The government also announced several measures for the textile industry with a view to generate 10 million jobs, boost exports by a cumulative $30 billion and investments by Rs 74,000 crore. The ministry also announced labour reforms.
In the corporate world ITC's longest serving chairman Yogesh Chander Deveshwar decided to step down from executive role at the FMCG major and move into a non-executive role from February 2017.

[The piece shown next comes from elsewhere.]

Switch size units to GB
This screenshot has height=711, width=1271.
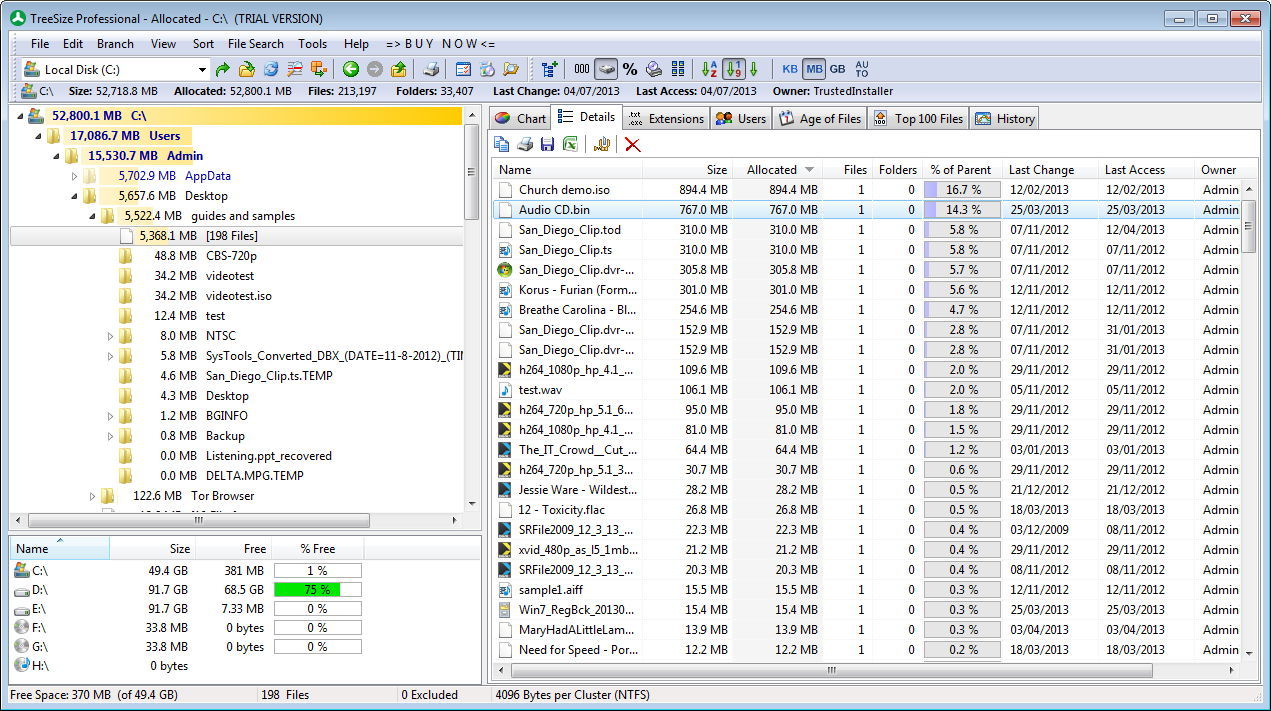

Shares of Indian companies having operations and exports to the European Union ended mixed with most of them facing selling pressure after Britain which voted in a historic referendum to exit the European Union would hurt revenues and profitability.
Stocks in export-led sectors such as pharma and information technology along with auto component manufacturers were among the most impacted.
Tata Motors ended down 3%. Jaguar Land Rover, Britain’s biggest car maker, which generates more than 90% of profits for the company, could risk a 1 billion pound drop in profits by end of this decade, if the UK leaves the EU, as per an internal assessment prepared by JLR.
Tata Steel which has large operations in the UK and earns 58% of its total revenues from Europe dropped 4%. Further, the sale process of loss-making UK division of Tata Steel could get delayed because of Brexit also weighed on sentiment.
IT majors Infosys, TCS, Wipro and HCL Technologies which earn 23%-27% of their revenues from exports to Europe ended mixed. Tech Mahindra's income from exports to the UK comprises nearly 30% of its total revenue. The stock settled 5.4% lower.
In the pharma pack, IPCA which has substantial exports to the European region ended down over 5.8% while Dr Reddy's Labs which earns 26% of its total revenue from Europe ended up 4.8%.
Auto component manufacturers which have substantial exports to Europe also witnessed selling pressure. Motherson Sumi which supplies components to several luxury car makers and earns nearly 70% of its revenues from exports to the Europe slumped 5%.
Bharat Forge which had streamed lined operations of its subsidiary in Germany in October last year ended up 2.6%.
Suzlon which has key R&D centres in Denmark, Germany and Netherlands and earns 60% of its total revenue from Europe dropped nearly 5%.